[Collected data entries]
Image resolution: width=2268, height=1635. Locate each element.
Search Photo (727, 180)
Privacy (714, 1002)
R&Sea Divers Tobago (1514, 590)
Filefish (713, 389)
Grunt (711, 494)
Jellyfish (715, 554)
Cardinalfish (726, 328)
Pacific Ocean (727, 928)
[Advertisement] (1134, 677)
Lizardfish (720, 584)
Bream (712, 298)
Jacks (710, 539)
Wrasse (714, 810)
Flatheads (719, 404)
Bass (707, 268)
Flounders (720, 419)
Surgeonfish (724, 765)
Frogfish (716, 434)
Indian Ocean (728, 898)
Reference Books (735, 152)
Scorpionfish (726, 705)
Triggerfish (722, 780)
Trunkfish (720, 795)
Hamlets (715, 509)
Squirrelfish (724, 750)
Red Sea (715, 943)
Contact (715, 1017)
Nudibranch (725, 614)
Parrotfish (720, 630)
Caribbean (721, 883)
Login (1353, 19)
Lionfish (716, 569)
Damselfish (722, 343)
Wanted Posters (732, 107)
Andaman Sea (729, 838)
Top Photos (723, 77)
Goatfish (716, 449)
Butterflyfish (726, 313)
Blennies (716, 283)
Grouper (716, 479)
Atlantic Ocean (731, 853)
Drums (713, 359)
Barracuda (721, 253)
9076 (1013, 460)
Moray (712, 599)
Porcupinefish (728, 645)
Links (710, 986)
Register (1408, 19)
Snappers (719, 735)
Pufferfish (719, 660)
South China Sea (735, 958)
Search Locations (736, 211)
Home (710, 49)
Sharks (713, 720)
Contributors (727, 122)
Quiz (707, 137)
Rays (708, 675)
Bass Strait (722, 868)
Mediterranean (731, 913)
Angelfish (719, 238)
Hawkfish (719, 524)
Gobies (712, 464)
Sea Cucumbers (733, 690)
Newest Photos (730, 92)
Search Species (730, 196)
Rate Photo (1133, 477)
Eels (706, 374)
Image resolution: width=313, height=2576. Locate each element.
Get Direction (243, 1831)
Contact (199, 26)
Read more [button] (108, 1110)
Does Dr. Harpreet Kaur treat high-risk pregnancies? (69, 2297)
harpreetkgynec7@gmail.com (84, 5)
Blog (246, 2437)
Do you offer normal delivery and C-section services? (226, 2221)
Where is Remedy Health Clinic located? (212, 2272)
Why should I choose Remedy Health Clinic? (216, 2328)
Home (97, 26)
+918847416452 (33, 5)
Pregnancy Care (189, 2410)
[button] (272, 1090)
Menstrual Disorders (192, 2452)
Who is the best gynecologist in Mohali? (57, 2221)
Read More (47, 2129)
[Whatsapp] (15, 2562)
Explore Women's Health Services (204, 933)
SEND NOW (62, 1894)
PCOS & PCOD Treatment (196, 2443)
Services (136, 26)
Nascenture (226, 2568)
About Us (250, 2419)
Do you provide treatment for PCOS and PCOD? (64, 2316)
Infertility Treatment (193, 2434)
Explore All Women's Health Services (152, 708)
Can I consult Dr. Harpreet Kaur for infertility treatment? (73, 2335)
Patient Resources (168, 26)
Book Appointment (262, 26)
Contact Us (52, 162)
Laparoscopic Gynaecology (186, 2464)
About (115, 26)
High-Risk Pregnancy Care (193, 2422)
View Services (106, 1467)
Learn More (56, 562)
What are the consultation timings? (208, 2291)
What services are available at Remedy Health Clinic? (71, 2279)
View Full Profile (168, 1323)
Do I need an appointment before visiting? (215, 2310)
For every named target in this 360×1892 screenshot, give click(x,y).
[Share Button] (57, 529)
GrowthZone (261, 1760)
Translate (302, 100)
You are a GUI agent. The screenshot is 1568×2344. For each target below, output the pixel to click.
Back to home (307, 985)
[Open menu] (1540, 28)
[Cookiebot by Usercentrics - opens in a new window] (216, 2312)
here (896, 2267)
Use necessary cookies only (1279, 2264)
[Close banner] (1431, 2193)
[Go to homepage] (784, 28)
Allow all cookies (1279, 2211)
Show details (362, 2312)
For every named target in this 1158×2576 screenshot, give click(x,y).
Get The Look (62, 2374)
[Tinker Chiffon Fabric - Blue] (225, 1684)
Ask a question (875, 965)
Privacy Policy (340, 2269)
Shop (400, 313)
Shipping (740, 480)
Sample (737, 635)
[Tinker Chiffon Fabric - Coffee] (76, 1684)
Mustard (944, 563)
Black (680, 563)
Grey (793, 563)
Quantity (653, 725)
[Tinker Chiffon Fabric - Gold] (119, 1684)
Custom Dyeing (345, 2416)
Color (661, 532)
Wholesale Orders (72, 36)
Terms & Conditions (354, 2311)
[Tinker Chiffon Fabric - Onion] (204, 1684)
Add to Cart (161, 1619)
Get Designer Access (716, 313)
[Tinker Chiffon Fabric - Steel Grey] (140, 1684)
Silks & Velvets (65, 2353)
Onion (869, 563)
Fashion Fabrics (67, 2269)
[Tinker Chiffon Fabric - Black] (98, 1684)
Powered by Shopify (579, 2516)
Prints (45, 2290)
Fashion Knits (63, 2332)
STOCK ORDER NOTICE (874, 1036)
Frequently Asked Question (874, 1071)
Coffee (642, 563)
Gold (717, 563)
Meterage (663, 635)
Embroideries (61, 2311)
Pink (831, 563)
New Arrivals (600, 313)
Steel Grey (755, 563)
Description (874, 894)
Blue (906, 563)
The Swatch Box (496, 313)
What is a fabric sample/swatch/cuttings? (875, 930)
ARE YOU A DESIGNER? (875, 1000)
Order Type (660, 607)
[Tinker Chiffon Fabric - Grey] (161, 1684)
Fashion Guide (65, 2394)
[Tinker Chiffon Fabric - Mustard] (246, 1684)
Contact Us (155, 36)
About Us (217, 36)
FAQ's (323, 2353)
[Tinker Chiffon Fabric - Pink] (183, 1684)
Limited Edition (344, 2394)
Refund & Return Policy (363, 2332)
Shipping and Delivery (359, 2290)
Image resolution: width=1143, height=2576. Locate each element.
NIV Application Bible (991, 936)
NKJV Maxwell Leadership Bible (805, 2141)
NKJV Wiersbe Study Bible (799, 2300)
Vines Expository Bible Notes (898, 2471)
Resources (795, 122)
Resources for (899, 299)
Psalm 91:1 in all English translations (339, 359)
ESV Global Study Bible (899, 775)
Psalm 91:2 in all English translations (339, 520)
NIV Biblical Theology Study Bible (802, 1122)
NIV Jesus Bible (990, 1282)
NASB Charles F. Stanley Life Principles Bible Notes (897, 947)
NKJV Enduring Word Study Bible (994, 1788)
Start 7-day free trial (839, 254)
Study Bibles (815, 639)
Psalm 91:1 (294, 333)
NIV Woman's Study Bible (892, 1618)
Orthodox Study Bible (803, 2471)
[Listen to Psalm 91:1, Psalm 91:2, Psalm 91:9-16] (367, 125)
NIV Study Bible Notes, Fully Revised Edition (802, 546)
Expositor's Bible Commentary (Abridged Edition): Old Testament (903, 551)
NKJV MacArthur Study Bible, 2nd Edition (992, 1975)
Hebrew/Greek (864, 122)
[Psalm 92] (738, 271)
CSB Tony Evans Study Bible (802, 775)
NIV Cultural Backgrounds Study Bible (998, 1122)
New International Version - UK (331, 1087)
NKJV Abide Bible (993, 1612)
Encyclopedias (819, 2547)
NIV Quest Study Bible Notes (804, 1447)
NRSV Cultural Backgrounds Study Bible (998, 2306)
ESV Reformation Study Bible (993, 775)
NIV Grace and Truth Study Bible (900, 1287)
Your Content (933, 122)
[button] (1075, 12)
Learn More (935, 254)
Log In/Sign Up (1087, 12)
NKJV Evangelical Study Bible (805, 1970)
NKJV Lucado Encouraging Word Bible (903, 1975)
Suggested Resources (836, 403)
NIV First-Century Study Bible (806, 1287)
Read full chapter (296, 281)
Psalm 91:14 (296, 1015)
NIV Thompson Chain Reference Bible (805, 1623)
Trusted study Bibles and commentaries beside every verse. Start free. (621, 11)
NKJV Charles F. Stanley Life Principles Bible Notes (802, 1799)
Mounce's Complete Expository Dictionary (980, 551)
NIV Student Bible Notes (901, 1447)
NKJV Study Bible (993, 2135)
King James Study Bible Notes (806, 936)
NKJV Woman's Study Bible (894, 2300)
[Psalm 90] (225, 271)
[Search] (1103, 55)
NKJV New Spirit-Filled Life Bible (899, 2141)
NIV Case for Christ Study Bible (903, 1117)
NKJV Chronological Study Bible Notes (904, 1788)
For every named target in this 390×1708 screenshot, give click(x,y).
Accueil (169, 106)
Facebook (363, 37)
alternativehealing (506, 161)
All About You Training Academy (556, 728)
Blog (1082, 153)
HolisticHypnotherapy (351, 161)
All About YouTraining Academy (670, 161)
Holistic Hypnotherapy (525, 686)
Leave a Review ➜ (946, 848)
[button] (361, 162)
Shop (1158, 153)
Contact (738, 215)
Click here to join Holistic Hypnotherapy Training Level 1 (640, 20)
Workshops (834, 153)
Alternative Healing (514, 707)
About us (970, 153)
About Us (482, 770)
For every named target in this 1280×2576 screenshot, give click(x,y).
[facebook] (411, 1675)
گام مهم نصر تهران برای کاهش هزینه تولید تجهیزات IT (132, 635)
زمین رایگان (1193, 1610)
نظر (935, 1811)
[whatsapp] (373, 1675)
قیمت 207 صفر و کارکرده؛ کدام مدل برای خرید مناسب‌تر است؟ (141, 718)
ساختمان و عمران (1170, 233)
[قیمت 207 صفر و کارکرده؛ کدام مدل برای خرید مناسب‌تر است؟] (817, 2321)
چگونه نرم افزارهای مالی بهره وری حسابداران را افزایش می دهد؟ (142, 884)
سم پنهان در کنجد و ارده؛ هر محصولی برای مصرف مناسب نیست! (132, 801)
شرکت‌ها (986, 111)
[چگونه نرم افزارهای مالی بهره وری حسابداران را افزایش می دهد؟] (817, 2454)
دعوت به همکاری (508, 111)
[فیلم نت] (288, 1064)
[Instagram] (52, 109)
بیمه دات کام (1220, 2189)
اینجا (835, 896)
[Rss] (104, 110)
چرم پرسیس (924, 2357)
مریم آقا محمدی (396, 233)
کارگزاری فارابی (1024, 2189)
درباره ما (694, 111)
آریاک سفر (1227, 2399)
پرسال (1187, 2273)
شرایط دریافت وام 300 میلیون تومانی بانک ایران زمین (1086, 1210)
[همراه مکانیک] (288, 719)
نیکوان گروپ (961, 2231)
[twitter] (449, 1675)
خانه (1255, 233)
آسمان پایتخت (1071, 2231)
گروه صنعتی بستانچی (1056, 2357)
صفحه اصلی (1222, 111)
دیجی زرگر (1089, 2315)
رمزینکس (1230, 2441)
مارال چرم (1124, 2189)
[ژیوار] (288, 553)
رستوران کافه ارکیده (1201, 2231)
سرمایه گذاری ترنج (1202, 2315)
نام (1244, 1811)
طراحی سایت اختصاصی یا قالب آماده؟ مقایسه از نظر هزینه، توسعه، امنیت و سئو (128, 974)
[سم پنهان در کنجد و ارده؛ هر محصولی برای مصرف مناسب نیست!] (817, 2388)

What to work on:
Locate the word "Stanley" in the data above. Copy every line carrying it.

Your response:
NASB Charles F. Stanley Life Principles Bible Notes (897, 947)
NKJV Charles F. Stanley Life Principles Bible Notes (802, 1799)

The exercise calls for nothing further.